▶ _STATED EXERCISE_:
Copy out the stretch of the records from the line containing "Toggle Crop View in 3D_HVAC view bar" through the line containing "pos(118,65)", including both of those lines. Leave the pictures out of your copy.

====== DATA SUPPLIED ======

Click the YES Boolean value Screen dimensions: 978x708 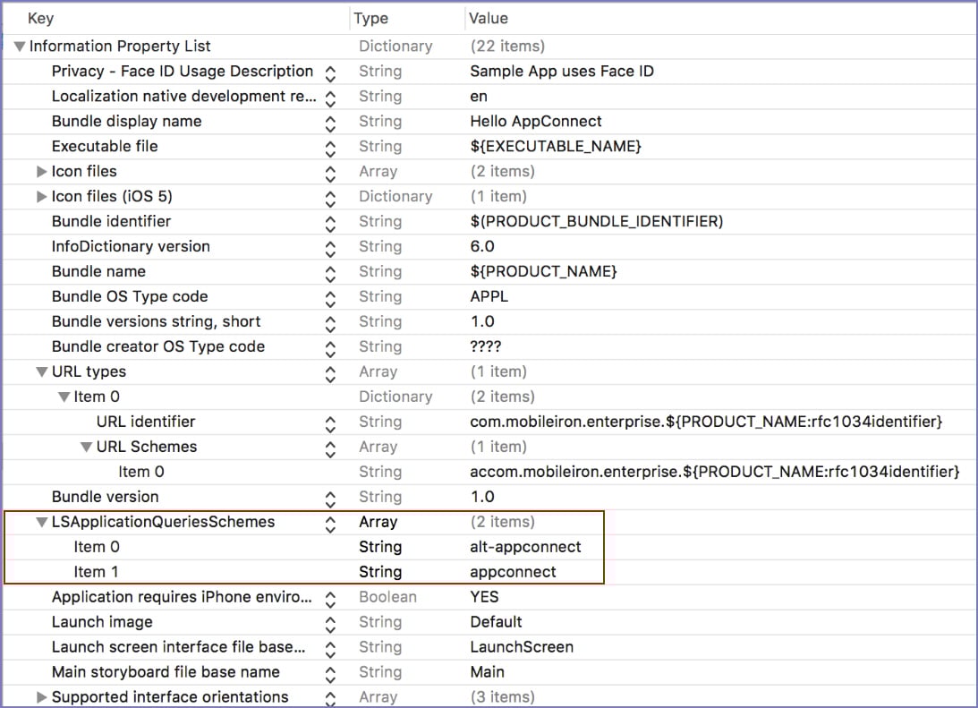[x=484, y=597]
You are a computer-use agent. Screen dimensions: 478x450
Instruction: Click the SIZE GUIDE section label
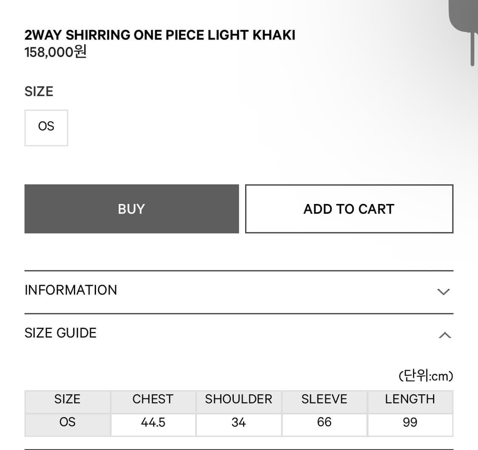(x=61, y=333)
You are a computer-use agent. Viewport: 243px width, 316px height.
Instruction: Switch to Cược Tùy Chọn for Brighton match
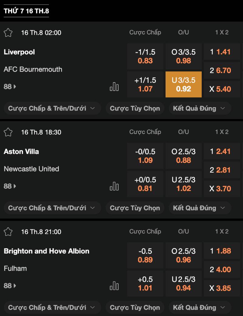click(135, 307)
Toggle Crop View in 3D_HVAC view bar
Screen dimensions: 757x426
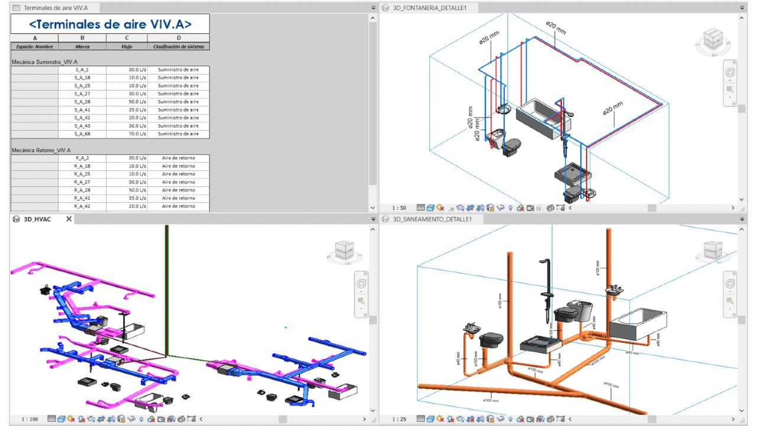(x=101, y=419)
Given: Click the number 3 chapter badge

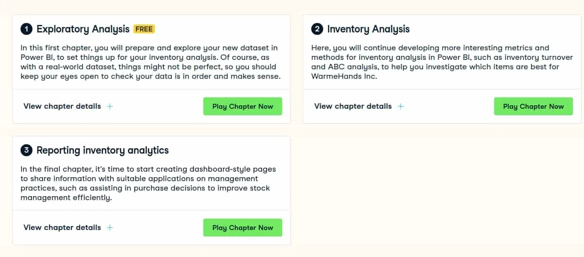Looking at the screenshot, I should click(x=26, y=150).
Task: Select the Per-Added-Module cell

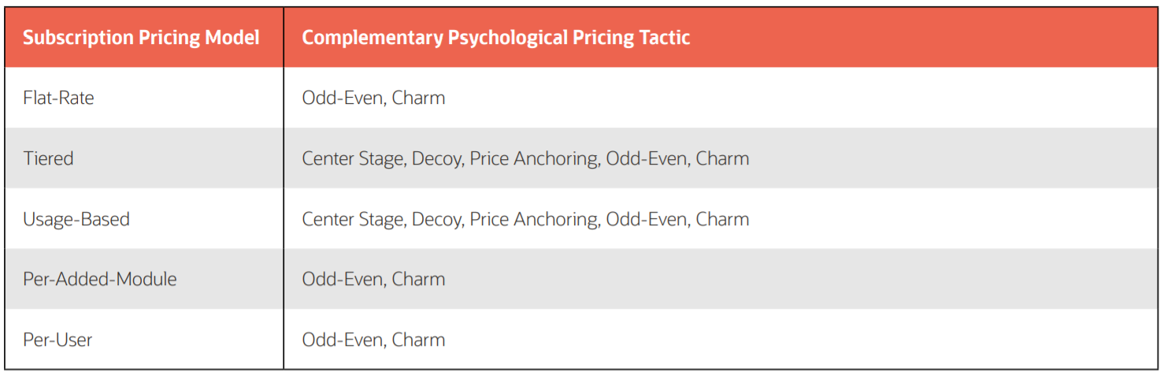Action: (100, 279)
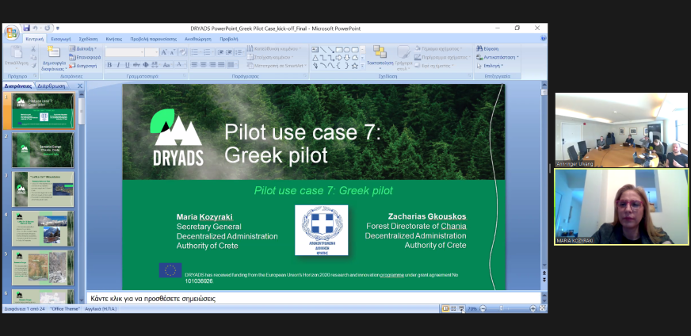Click the Italic formatting icon
Viewport: 691px width, 336px height.
pos(118,65)
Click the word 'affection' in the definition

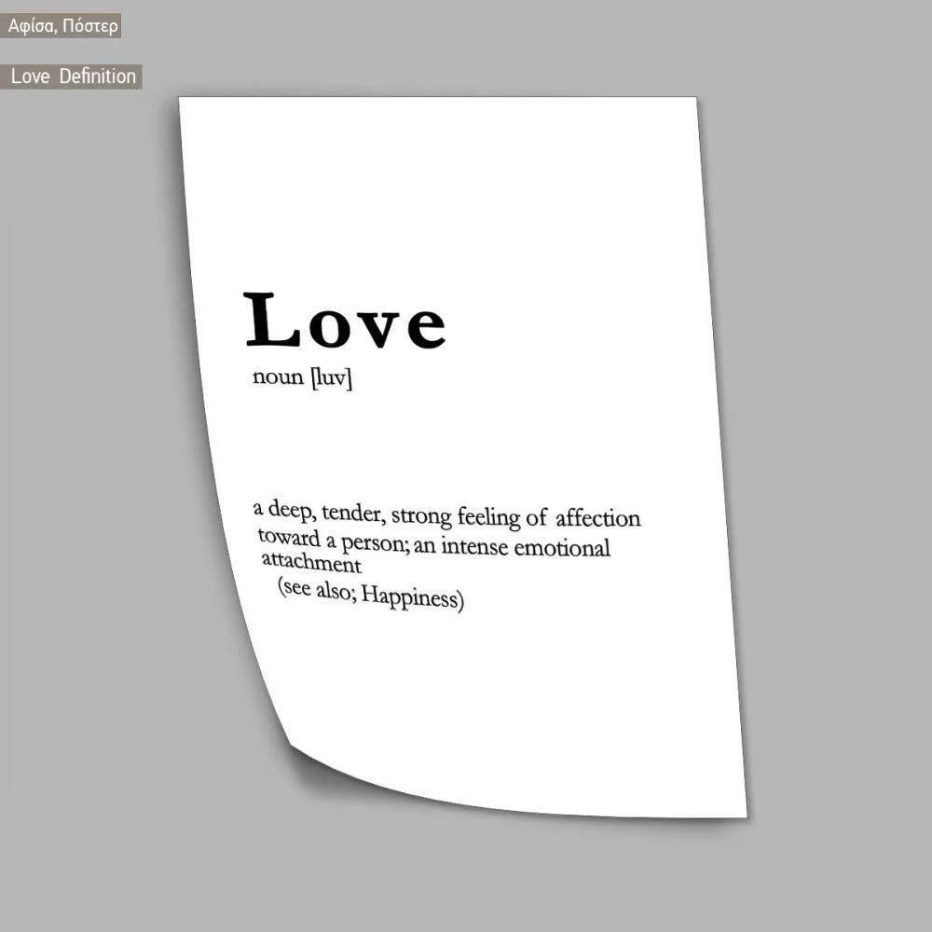pyautogui.click(x=597, y=518)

======

▶ _CORRECT RESULT_:
Toggle Crop View in 3D_HVAC view bar
Screen dimensions: 757x426
(x=101, y=419)
Given: Click the number 3 chapter badge

Looking at the screenshot, I should click(x=26, y=150).
Task: Select the Per-Added-Module cell

Action: (100, 279)
Click the Italic formatting icon
Viewport: 691px width, 336px height.
pos(118,65)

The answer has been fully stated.